RECORDS SUPPLIED:
[Start of section]

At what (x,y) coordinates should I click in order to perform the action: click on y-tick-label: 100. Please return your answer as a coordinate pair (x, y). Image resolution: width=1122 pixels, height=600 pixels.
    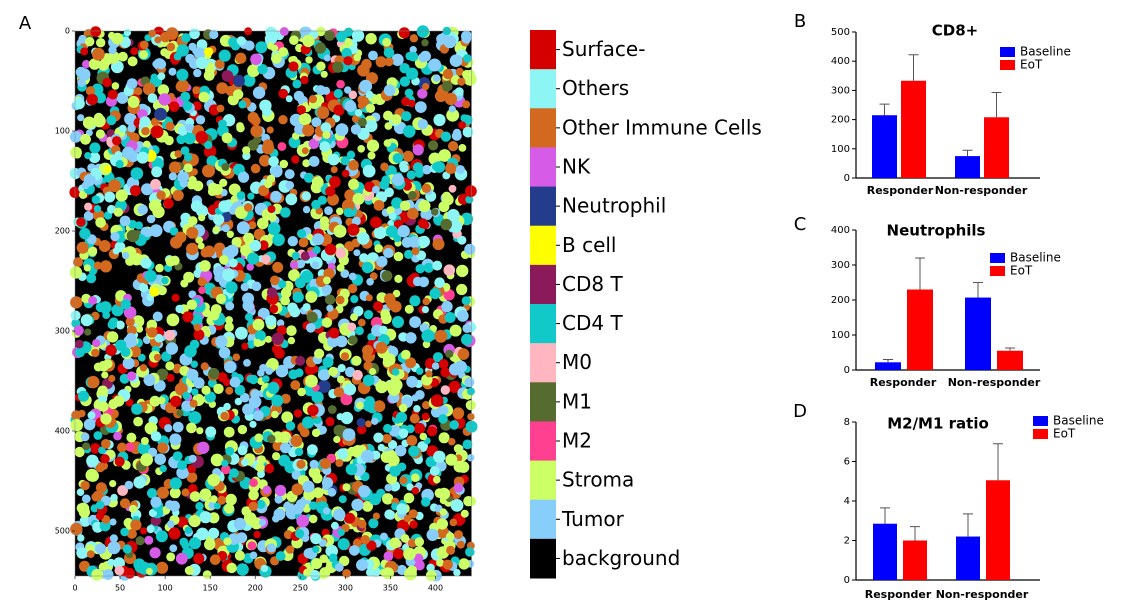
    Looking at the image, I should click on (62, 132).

[End of section]
[Start of section]

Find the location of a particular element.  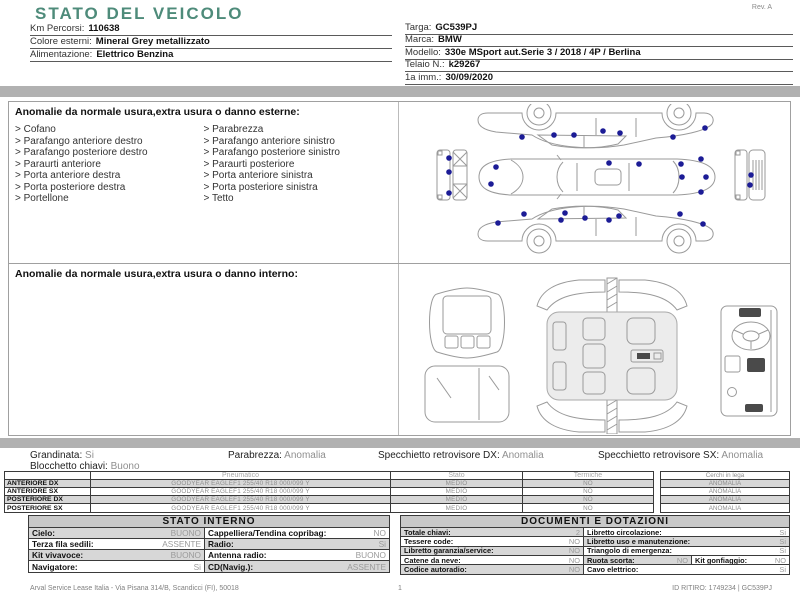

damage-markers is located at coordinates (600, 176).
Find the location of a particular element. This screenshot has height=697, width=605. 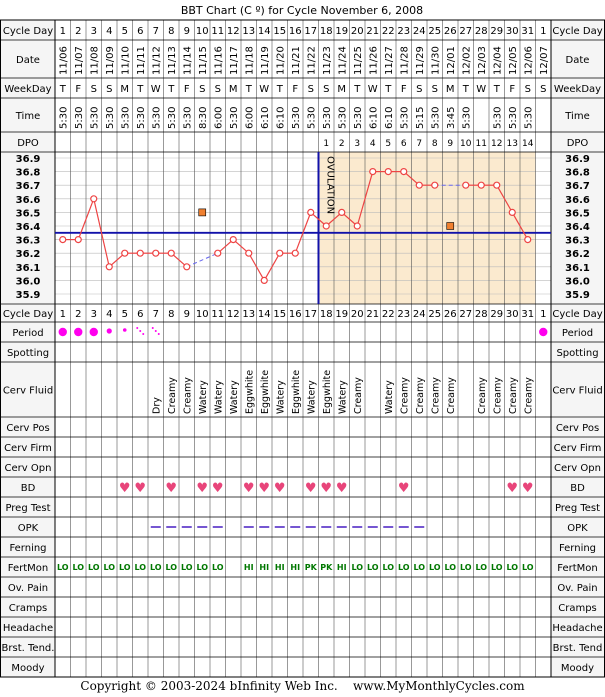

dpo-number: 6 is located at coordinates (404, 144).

[End of section]
[Start of section]

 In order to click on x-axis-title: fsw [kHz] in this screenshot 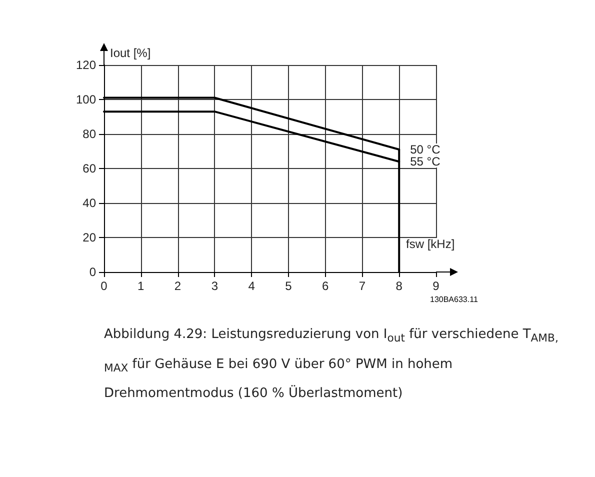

[End of section]

Echo the lines between the one holding "At what (x,y)" and the one holding "Looking at the", inclusive, leaving out the pictures.

At what (x,y) coordinates should I click in order to perform the action: click on y-tick-label: 100. Please return your answer as a coordinate pair (x, y). Image resolution: width=1122 pixels, height=600 pixels.
    Looking at the image, I should click on (62, 132).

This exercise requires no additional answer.